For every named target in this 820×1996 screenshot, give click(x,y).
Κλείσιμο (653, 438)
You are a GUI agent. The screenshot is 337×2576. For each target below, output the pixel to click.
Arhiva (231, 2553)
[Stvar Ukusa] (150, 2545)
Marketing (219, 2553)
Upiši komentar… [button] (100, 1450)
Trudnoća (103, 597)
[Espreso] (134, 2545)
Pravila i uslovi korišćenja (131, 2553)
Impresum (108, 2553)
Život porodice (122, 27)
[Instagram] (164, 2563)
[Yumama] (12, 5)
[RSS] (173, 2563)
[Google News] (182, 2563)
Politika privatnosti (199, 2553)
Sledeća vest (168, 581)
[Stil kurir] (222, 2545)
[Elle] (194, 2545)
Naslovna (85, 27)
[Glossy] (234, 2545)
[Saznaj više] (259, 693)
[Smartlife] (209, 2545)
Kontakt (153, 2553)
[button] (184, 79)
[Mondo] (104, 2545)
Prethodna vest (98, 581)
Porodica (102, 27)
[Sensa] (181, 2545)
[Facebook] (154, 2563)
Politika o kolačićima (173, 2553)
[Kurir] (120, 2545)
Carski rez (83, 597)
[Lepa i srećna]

+ + + + + + +

### Task to carry out
From the records above, extract every line exactly as it stands.

### Answer space
For every named target in this 820×1996 screenshot, give click(x,y).
Κλείσιμο (653, 438)
You are a GUI agent. The screenshot is 337×2576. For each target below, output the pixel to click.
Arhiva (231, 2553)
[Stvar Ukusa] (150, 2545)
Marketing (219, 2553)
Upiši komentar… [button] (100, 1450)
Trudnoća (103, 597)
[Espreso] (134, 2545)
Pravila i uslovi korišćenja (131, 2553)
Impresum (108, 2553)
Život porodice (122, 27)
[Instagram] (164, 2563)
[Yumama] (12, 5)
[RSS] (173, 2563)
[Google News] (182, 2563)
Politika privatnosti (199, 2553)
Sledeća vest (168, 581)
[Stil kurir] (222, 2545)
[Elle] (194, 2545)
Naslovna (85, 27)
[Glossy] (234, 2545)
[Saznaj više] (259, 693)
[Smartlife] (209, 2545)
Kontakt (153, 2553)
[button] (184, 79)
[Mondo] (104, 2545)
Prethodna vest (98, 581)
Porodica (102, 27)
[Sensa] (181, 2545)
[Facebook] (154, 2563)
Politika o kolačićima (173, 2553)
[Kurir] (120, 2545)
Carski rez (83, 597)
[Lepa i srećna]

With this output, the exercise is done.